The Stoke Benchmark: Breaking AI Models (So You Don’t Have To)

Everyone is talking about how “smart” the new AI models are. You’ve seen the headlines: “It passed the Bar Exam!” “It scored 90% on a biology test!”

That’s great, but I don’t need an AI to be a lawyer or a biologist. I need it to be a functional creative partner, a logical thinker, and a reliable coder. I need to know if it cracks under pressure when I ask it to do something weird, specific, and difficult.

Most reviews throw a few generic questions at a chatbot and call it a day. We’re not doing that here. We are building a gauntlet.

Welcome to The Stoke Benchmark.

The 20-Slot Gauntlet

I have (…currently almost) designed a 20-part test structure specifically engineered to stress the weak points of Large Language Models (LLMs). We aren’t just testing if the model knows facts; we are testing reasoning, creativity, coding, and instruction following.

Here is a peek at what we are looking for:

1. The “Logic Traps”

Standard riddles are too easy—models memorise the answers from their training data. We are using modified logic puzzles where the constraints are slightly twisted.

Example: “Alice has 4 brothers and she also has 1 sister. How many sisters does Alice’s brother have?”
The Test: This forces the model to model relationships, not just count. Many “smart” models forget to count Alice herself.

2. The “Tokenisation” Stress Test

AI models don’t read letters like we do; they read “tokens” (chunks of characters). This makes them surprisingly bad at simple word games.

The Test: We ask for specific letter manipulations (e.g., “Write a sentence where every word starts with a vowel”) or counting tasks that fight against the model’s own architecture.

3. The “Ant Colony” Simulation (Coding Stress Test)

This is the big one. I am not asking for a snippet of code to copy-paste. I am asking the model to generate a single-file HTML/Javascript application that I can run immediately in my web browser.

The Prompt: Create a visual life simulation of an ant colony. The ants must follow specific rules (search for food, leave pheromone trails, return to nest).
The Constraint: It must be one single file. No external libraries, no broken imports.
Why this breaks models: It requires “long-horizon” planning. The model has to understand the physics of the simulation, the visual rendering, and the logic, all while keeping the code structure valid in one massive output.

4. Creative Constraints

Anyone can ask ChatGPT to “write a story.” But can it write a story where the letter ‘E’ is forbidden? That requires a level of planning that separates the smart models from the lucky ones.
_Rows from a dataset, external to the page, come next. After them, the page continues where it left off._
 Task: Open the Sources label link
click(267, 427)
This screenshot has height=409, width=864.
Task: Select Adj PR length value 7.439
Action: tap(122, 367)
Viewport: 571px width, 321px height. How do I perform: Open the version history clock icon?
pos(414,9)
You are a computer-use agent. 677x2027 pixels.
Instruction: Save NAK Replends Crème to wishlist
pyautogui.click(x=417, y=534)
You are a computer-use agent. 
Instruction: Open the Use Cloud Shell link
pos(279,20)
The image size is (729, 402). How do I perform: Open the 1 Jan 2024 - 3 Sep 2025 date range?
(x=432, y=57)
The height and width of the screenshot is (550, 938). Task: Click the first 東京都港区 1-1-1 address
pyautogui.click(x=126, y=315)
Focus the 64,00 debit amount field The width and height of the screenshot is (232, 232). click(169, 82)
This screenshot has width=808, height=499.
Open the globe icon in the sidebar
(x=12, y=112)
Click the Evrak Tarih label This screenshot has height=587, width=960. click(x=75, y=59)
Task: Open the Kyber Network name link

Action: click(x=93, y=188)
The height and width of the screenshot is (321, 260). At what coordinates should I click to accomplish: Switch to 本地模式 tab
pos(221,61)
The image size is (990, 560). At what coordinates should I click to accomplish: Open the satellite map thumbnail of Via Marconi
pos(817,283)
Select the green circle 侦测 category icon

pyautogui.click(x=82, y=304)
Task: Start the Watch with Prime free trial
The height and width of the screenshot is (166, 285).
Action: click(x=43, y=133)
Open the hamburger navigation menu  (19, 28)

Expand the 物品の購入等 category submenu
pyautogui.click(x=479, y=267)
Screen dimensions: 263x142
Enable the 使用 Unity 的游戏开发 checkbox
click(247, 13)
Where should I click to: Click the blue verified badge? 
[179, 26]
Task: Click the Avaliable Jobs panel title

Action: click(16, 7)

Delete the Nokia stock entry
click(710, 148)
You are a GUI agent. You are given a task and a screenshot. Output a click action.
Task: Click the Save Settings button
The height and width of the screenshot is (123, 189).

The Scoring System: The “Stoke Score”

A simple “Pass/Fail” isn’t enough. A model might give me a working script that looks ugly, or a beautiful script that doesn’t run.

I will be ranking every model on a 0 to 100 scale, derived from 20 distinct slots graded 0–5:

0 Points (Fail): The model hallucinated, refused the prompt, or gave a completely wrong answer.
1-2 Points (Weak): It tried, but the logic was flawed (e.g., the ants just spin in circles), or I had to fix the code manually.
3 Points (Pass): A standard, correct answer. It works, but it’s basic.
4 Points (Great): Perfect instruction following with nuance. The code is clean, commented, and the logic is sound.
5 Points (Elite / Stoke Approved): The model went above and beyond or offered a creative solution I didn’t expect. Maybe the ants have different colors for different jobs, or the model solved a trick logic question with human-like insight.

What’s Next?

I am currently finalising the prompt list and will begin testing the latest models and heavy hitters from OpenAI, Anthropic, Meta, Google and the top open-source models. With the rate new models are released it won’t be long before we build up a decent ranking system.